Google spreadsheets will import lots of things (xml, atom, rss). WordPress provides lots of specific feeds (author, tag, categories, combinations thereof).

So step one is to get the author feed – for example http://rampages.us/fren330/author/sheehantm/feed/. You can then use the IMPORTXML formula in GSS to import that XML and do some XPATH parsing of the pieces. In this case I used =IMPORTXML(“http://rampages.us/fren330/author/sheehantm/”,”//p”) to pull out the paragraphs.

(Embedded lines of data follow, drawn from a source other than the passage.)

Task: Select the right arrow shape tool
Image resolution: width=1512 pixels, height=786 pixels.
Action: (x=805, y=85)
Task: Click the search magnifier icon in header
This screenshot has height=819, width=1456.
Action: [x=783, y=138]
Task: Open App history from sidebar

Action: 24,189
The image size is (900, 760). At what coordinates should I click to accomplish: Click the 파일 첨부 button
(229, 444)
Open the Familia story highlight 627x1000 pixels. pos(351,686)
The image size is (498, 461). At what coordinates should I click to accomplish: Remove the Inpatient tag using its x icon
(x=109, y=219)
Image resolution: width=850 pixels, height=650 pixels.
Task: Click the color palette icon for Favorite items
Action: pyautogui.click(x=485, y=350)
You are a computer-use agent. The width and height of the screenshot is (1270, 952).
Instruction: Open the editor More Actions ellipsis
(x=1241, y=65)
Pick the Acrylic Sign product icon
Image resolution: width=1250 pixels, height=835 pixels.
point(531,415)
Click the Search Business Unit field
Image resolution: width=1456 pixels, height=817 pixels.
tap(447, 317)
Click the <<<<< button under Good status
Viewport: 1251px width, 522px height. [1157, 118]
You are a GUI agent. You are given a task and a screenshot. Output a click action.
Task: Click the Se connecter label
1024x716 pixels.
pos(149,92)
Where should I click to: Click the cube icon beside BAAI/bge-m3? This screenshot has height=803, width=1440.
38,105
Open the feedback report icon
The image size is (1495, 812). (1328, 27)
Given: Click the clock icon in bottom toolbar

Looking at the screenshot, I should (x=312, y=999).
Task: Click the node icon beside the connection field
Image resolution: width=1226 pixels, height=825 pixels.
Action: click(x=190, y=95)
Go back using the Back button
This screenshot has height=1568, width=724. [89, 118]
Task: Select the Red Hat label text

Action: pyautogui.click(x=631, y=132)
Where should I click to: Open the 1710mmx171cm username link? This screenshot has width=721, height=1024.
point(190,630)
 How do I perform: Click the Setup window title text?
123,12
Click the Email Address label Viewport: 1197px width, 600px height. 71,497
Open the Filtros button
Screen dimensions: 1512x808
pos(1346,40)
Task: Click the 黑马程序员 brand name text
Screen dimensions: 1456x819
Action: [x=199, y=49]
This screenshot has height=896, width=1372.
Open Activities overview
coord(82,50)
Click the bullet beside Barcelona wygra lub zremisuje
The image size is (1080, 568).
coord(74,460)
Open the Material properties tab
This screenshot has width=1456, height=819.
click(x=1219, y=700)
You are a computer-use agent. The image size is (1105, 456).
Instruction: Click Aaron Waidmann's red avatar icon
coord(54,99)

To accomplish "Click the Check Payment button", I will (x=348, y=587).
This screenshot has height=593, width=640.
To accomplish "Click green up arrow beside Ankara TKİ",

I can then share the document with just that student and comment on the paragraphs using the Insert>Comment stuff built into GSS. You can see an image of that below and below that is the embedded document in all its odd glory/shame.

Screen Shot 2014-09-17 at 3.38.45 PM


1 I think it makes a nice cheat to be able to analyze text from an RSS feed using more commonly held SS skills. There are a few other things I’m kicking around in my head as well.

Comments on this post

  1. David Croteau said on September 17, 2014 at 6:29 pm

    I think you’re on to something important. The ephemeral nature of commenting on student work is always an issue. We’ve all had the queasy feeling that all the time and energy we’ve spent commenting on work is ignored, even when revising. Having comments fed to a document like this could be a game-changer in that it creates a permanent–and interactive–record of comments through a semester. And what a great way to document an instructor’s feedback.

    The format and details of this are all up for grabs, I suppose, but the basic idea is really a great one.